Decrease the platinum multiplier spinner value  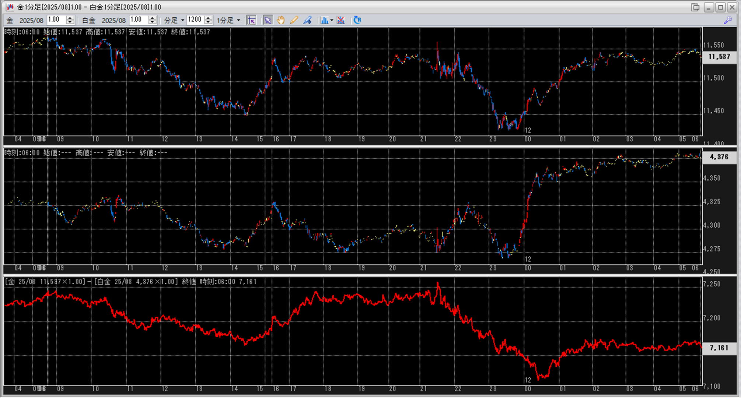pyautogui.click(x=153, y=22)
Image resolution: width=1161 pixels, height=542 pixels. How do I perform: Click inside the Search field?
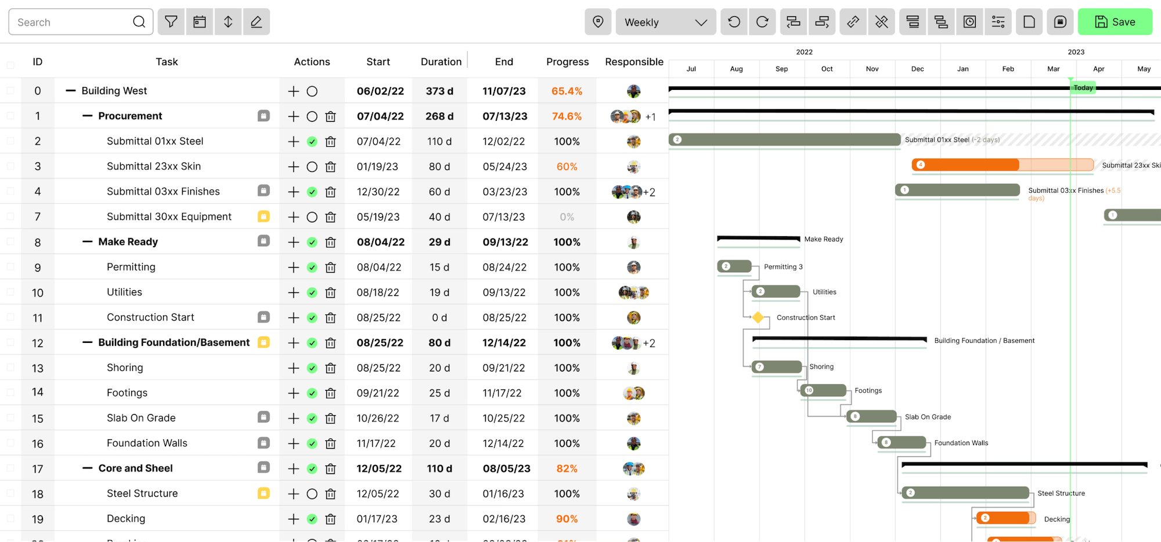70,21
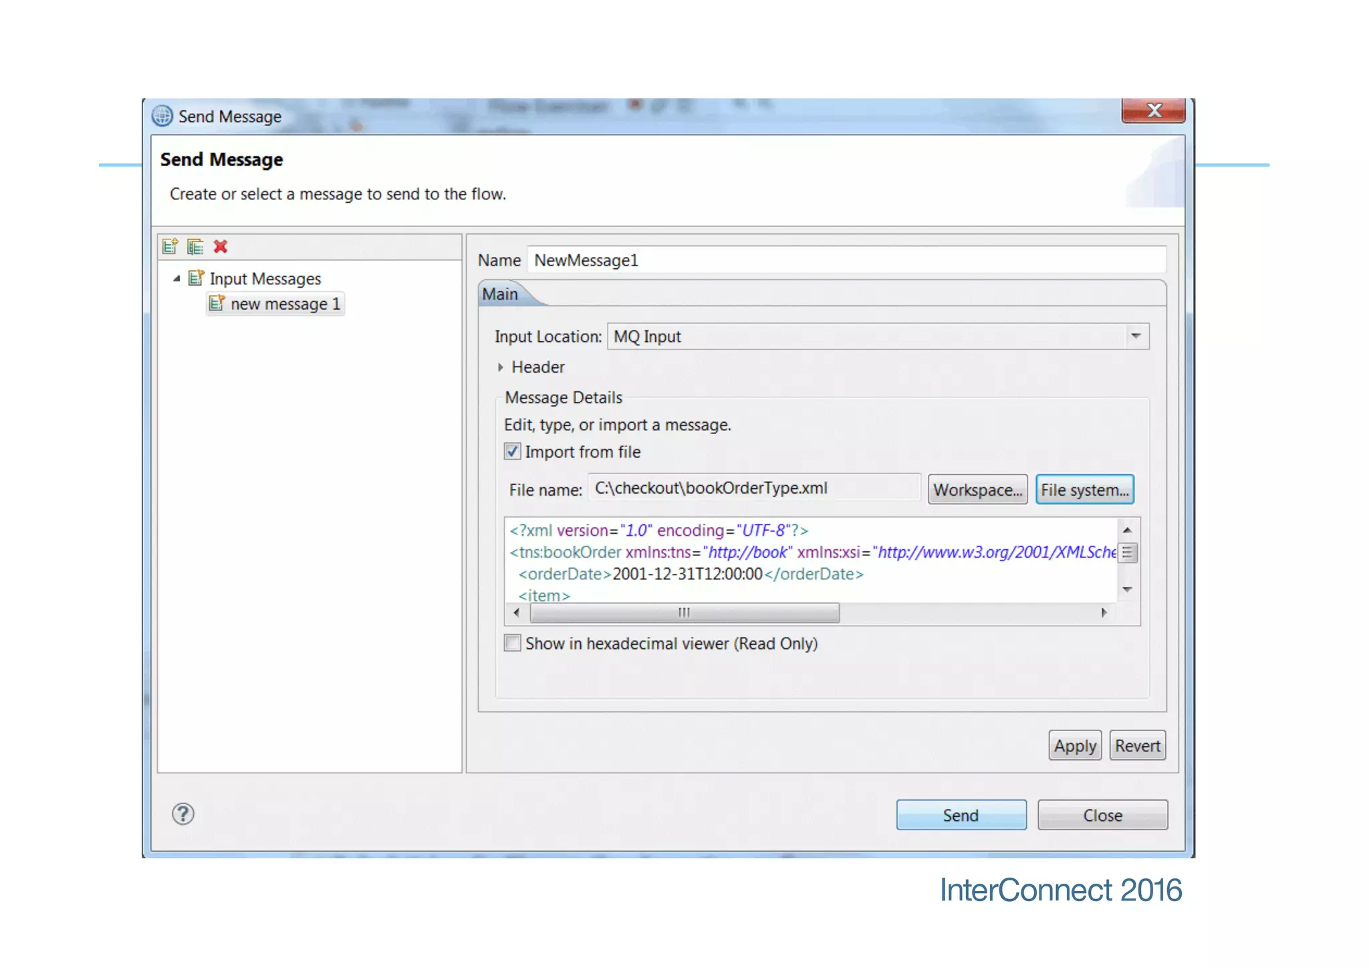Click the red delete message icon
Viewport: 1369px width, 968px height.
coord(221,247)
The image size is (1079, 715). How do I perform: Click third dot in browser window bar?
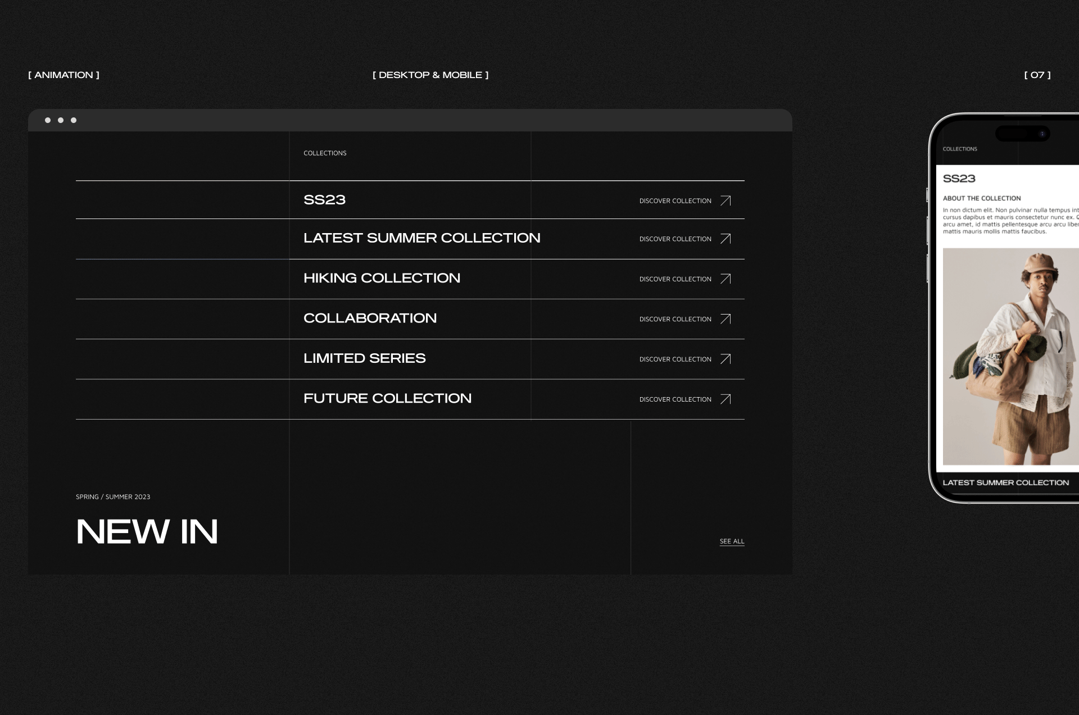coord(74,120)
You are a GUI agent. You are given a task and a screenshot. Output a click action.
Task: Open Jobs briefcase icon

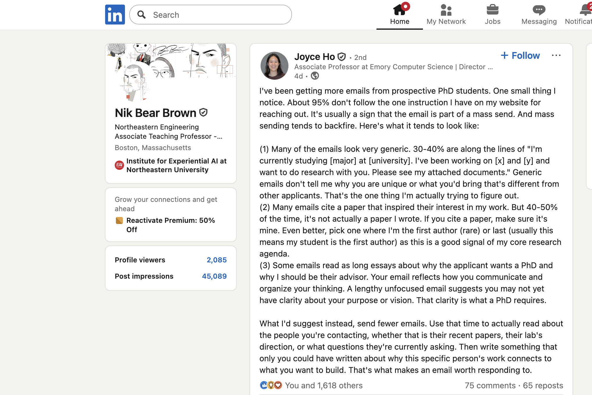[492, 10]
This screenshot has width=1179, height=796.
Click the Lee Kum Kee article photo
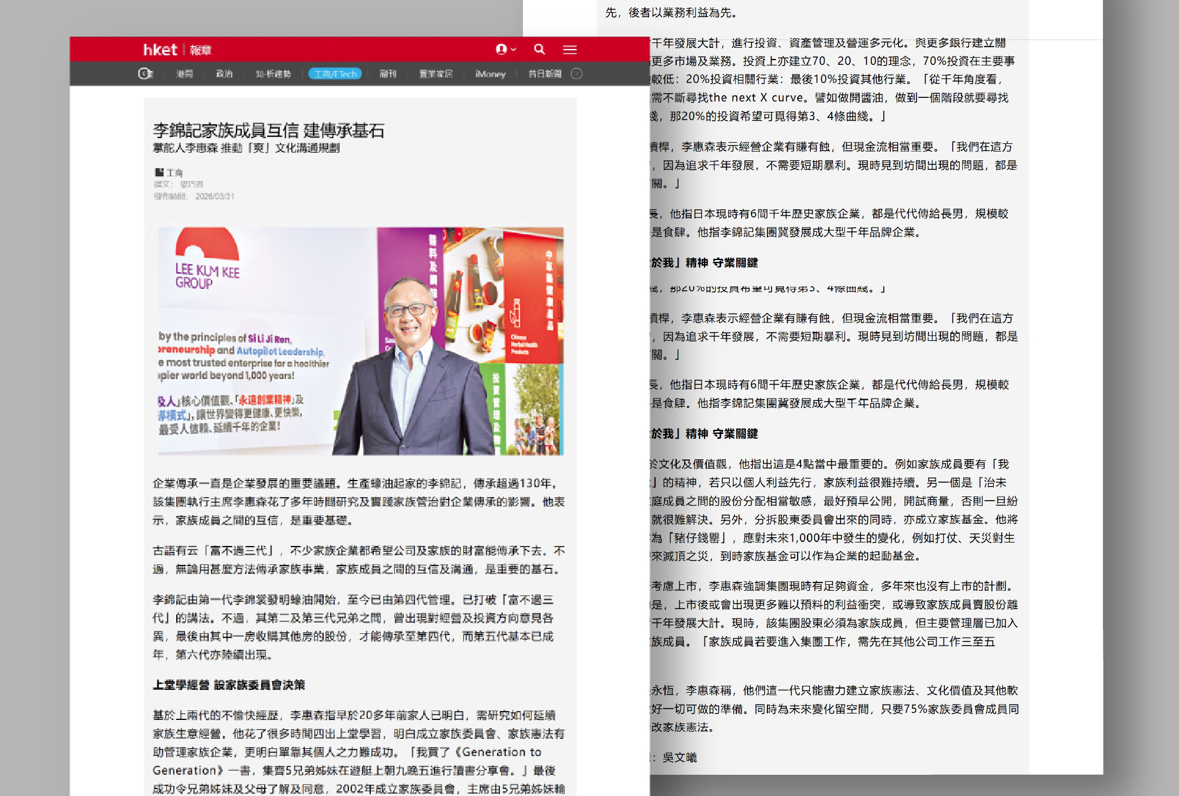[360, 341]
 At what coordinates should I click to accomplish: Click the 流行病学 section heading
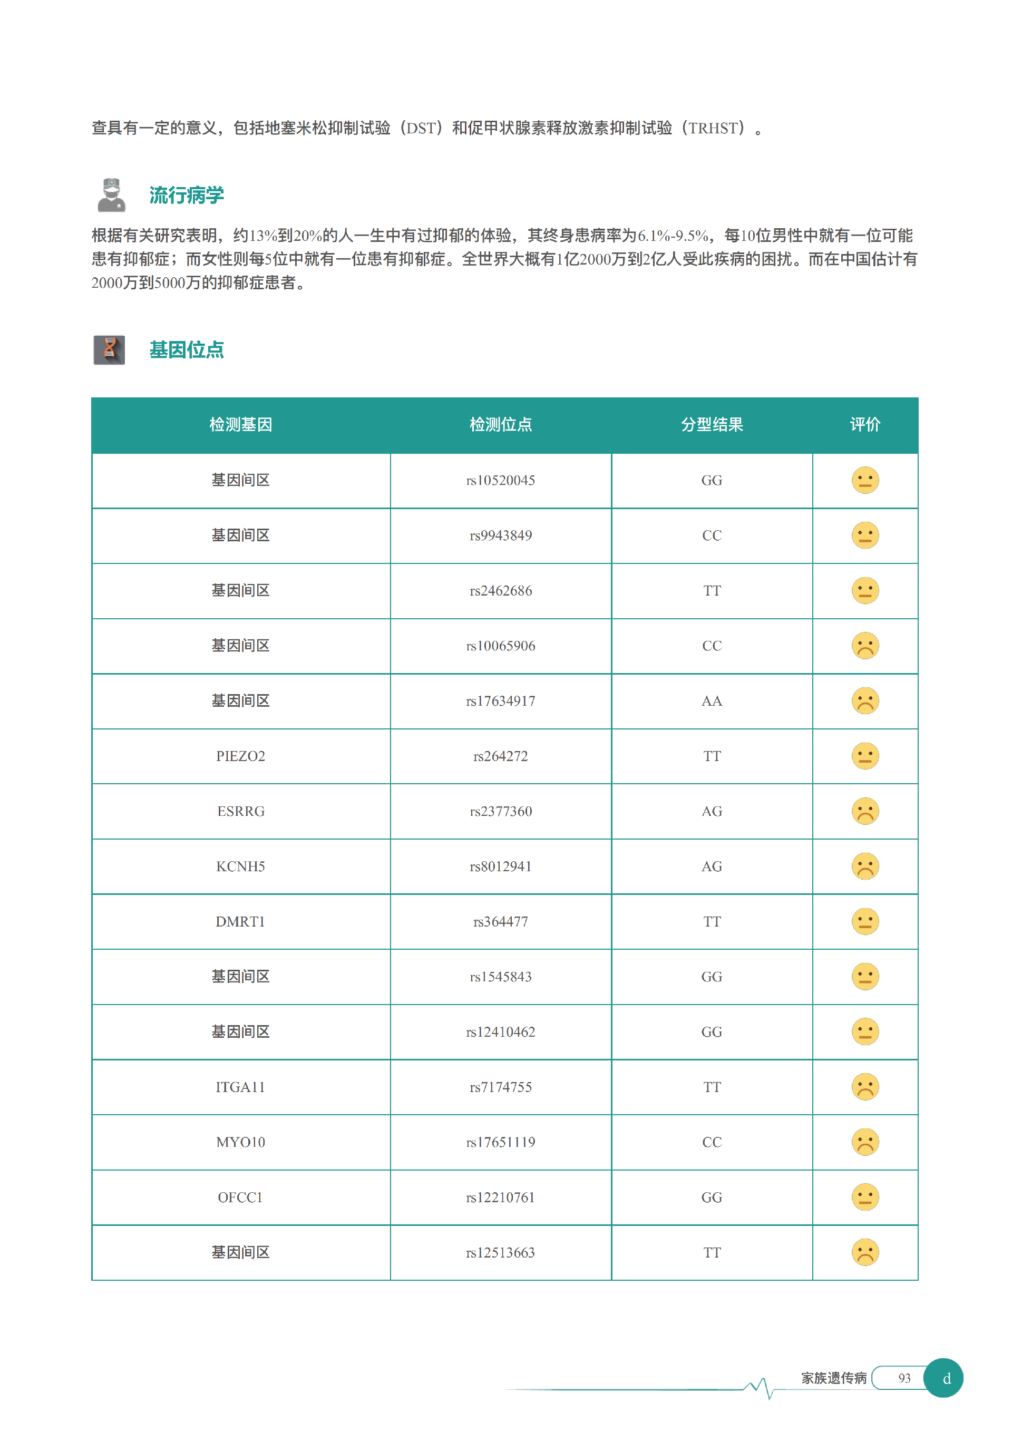tap(187, 195)
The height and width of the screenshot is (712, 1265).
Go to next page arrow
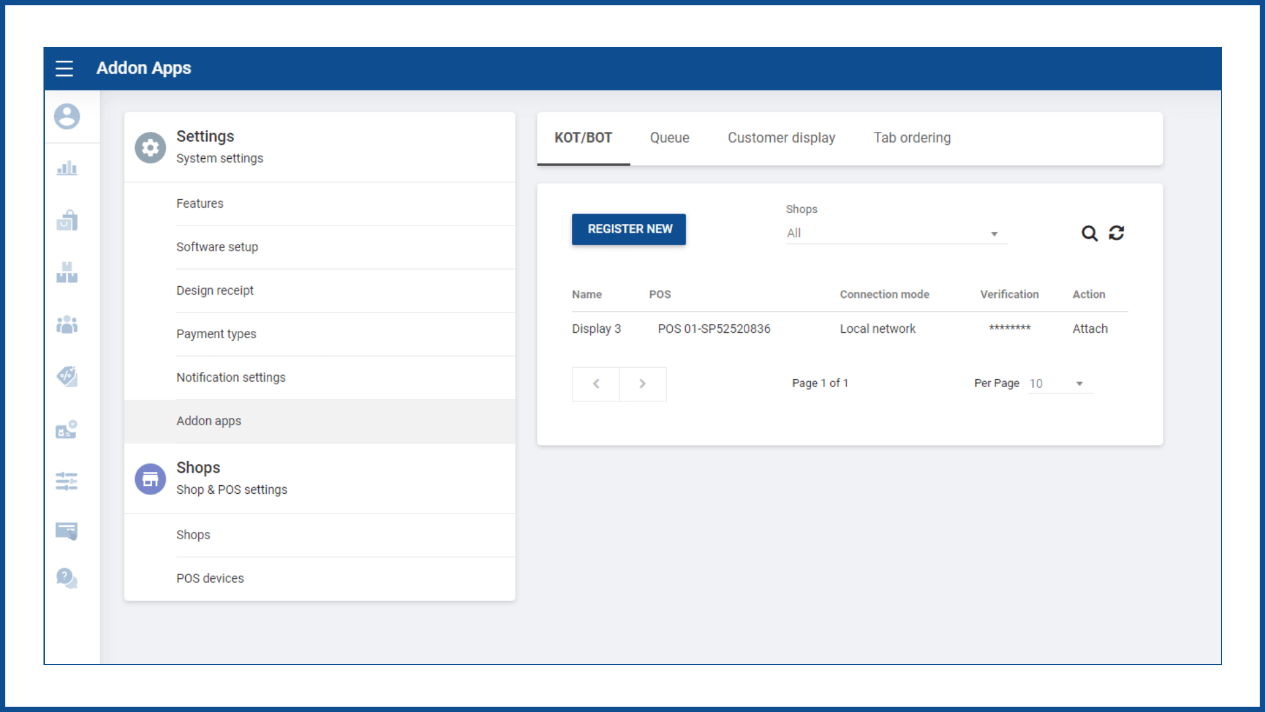(x=642, y=384)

--------------------------------------------------

§ **TASK BRIEF**
If a line in the records has the word "screenshot", copy that line.

§ **ANSWER FOR THE TASK**
You are a GUI agent. You are given a task and a screenshot. Output a click action.
This screenshot has width=1179, height=796.
The height and width of the screenshot is (712, 1265).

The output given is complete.